TASK TO CARRY OUT:
Could you give the data again, from the line with "Telehealth (305, 1095)" through the line with "nombreOficial (86, 1325)", swapping "Donate" for "Support" and leaving everything else as it is?
------ DATA LISTING ------
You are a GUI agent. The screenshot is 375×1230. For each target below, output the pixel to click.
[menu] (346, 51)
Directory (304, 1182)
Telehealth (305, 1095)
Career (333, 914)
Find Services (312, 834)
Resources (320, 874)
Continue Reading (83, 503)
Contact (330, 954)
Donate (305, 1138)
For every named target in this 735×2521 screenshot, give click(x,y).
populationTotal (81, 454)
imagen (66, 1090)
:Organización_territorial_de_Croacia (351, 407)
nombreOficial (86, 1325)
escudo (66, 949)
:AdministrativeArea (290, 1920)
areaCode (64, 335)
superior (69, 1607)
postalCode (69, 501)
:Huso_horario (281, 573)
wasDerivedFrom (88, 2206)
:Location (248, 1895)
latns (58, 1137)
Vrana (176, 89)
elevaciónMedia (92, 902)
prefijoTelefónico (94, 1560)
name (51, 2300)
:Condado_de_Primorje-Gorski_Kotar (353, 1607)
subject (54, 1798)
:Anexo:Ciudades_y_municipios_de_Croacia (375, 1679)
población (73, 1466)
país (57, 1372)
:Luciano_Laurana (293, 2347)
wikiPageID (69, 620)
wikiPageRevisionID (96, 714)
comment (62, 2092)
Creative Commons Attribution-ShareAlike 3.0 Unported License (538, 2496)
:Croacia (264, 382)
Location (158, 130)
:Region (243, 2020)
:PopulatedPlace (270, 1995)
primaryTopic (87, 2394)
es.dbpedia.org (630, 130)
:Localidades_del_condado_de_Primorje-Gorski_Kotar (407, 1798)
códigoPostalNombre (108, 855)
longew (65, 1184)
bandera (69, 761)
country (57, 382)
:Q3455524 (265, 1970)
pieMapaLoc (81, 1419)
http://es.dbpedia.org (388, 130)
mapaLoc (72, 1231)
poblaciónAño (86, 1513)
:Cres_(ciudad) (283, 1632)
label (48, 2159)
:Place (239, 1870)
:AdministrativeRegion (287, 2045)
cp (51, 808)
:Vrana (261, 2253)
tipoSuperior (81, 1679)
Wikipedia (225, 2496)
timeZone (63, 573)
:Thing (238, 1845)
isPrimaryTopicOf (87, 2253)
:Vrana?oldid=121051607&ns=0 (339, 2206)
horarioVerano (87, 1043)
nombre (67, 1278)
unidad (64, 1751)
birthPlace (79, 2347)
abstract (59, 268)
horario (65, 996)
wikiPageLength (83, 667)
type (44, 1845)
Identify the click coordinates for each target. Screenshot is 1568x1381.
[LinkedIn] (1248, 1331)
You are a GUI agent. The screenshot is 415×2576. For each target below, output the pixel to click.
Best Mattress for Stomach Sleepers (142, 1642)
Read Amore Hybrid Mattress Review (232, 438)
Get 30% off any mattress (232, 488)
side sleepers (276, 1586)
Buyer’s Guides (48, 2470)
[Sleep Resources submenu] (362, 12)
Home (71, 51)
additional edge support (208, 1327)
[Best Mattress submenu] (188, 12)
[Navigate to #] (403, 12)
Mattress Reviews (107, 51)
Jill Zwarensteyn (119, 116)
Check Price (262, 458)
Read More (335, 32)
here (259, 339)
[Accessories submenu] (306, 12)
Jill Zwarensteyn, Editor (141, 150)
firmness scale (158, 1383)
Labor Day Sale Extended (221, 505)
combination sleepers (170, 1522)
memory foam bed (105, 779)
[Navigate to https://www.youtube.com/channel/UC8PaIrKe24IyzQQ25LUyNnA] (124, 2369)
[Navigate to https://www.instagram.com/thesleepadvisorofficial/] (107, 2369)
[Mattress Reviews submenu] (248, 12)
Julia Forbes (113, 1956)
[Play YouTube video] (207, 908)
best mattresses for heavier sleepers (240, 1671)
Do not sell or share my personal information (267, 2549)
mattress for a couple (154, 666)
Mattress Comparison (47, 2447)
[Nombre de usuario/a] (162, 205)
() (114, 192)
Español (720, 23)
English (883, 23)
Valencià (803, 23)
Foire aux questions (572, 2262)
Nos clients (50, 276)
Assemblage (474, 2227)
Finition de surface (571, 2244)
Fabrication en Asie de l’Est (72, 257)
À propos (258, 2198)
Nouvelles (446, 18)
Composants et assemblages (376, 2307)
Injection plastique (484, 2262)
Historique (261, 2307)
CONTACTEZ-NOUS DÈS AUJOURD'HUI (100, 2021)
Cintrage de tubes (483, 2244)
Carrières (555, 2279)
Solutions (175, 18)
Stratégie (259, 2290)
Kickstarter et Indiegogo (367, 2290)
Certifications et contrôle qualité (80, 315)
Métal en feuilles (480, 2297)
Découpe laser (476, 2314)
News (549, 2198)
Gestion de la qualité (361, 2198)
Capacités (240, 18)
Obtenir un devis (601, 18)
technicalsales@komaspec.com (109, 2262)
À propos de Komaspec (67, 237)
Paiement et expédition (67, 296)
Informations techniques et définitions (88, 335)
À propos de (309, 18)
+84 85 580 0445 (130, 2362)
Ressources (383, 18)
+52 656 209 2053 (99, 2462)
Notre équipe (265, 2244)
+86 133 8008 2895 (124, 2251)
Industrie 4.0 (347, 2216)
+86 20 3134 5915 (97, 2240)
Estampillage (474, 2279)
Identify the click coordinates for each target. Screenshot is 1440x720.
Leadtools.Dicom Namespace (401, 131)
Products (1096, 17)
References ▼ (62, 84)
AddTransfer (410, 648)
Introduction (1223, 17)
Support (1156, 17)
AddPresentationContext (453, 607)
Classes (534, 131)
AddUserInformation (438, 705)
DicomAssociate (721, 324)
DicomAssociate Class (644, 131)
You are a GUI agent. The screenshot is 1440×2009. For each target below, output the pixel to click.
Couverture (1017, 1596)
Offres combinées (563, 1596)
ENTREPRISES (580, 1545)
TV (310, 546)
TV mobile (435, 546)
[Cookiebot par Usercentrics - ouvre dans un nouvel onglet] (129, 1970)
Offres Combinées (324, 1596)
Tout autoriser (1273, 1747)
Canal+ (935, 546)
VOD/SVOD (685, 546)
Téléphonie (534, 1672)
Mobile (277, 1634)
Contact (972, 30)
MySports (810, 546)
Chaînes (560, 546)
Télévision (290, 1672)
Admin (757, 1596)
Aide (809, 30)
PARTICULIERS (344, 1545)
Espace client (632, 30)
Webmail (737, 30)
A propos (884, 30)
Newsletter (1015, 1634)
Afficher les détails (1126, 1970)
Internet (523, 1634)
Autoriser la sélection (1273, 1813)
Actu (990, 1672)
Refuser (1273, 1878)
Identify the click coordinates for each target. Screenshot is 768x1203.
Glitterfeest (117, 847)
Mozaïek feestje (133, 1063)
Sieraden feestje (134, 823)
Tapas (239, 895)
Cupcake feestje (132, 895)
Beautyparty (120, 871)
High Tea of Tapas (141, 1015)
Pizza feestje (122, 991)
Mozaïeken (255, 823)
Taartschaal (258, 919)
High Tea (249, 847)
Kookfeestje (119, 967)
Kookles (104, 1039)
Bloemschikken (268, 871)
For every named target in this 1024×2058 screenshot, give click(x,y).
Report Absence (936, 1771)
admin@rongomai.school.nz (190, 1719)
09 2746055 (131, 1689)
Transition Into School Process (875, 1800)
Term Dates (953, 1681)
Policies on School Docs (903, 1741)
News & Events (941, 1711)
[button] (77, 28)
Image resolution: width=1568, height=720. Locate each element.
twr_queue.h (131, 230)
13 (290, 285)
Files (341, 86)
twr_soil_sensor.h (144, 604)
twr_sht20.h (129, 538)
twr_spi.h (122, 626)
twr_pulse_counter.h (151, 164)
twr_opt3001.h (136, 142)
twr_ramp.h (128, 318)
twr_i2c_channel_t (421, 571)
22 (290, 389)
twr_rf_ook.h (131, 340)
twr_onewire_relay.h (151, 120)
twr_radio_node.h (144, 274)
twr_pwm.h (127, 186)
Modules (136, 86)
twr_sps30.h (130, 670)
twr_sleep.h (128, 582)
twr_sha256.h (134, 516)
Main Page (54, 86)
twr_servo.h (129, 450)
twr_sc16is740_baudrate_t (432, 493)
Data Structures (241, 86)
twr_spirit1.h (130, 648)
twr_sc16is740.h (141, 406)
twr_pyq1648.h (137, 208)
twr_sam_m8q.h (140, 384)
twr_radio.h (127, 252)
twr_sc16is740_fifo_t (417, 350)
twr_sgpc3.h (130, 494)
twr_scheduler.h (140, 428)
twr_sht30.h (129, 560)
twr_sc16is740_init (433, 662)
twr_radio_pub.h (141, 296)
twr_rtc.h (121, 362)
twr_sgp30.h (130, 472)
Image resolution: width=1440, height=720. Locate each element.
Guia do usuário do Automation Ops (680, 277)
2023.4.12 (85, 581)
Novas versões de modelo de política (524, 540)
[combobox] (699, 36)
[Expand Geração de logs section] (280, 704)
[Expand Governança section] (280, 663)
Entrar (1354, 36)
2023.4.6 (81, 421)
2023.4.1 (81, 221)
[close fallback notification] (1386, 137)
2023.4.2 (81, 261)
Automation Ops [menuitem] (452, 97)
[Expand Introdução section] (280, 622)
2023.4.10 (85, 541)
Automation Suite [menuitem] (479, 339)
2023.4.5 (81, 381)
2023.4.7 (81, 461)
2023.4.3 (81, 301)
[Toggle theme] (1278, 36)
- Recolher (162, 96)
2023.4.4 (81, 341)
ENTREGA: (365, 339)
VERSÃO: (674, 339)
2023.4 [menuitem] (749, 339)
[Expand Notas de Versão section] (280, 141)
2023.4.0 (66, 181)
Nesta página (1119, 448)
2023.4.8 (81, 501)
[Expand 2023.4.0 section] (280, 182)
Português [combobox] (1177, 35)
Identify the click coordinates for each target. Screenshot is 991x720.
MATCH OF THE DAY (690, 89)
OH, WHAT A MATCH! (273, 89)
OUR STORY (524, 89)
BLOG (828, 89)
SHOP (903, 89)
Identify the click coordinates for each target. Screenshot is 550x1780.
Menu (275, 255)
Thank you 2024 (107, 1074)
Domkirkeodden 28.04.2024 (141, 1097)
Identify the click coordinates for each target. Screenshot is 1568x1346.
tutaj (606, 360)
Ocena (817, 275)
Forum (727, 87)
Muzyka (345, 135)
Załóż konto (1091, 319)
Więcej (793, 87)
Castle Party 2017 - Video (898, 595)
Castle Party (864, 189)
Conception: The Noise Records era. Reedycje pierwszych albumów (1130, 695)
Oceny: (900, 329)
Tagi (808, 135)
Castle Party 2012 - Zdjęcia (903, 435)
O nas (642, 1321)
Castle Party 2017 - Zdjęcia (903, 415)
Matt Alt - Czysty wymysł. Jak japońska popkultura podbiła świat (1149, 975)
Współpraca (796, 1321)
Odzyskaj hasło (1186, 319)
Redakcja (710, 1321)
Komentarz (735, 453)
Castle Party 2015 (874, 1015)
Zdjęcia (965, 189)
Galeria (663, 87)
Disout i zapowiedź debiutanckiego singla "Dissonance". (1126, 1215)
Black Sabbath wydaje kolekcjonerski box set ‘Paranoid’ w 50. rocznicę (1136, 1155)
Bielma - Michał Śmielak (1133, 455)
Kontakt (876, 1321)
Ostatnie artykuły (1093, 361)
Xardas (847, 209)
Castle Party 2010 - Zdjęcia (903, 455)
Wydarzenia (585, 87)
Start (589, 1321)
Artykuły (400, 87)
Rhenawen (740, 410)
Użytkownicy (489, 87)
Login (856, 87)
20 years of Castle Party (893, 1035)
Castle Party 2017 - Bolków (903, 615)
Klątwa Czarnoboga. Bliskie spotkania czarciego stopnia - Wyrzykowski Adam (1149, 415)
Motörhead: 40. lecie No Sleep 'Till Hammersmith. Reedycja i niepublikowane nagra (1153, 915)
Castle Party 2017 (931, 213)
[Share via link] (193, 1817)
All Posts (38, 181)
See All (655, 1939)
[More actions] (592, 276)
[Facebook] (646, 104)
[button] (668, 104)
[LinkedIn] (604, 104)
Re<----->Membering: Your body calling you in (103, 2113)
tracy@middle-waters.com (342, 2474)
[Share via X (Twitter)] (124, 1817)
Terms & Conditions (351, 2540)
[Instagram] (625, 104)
------
TASK OUTPUT:
Telehealth (305, 1095)
Career (333, 914)
Find Services (312, 834)
Resources (320, 874)
Continue Reading (83, 503)
Contact (330, 954)
Support (305, 1138)
For every named target in this 735×2521 screenshot, give click(x,y).
populationTotal (81, 454)
imagen (66, 1090)
:Organización_territorial_de_Croacia (351, 407)
nombreOficial (86, 1325)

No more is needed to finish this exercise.